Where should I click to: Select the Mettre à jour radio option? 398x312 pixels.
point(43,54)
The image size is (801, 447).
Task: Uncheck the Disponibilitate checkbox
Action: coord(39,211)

EXERCISE DETAILS -> Recast the rows above as a JSON list of strings, with one string for each line and any blank lines left out.

SOLUTION ->
[
  "Where should I click to: Select the Mettre à jour radio option? 398x312 pixels.",
  "point(43,54)",
  "The image size is (801, 447).",
  "Task: Uncheck the Disponibilitate checkbox",
  "Action: coord(39,211)"
]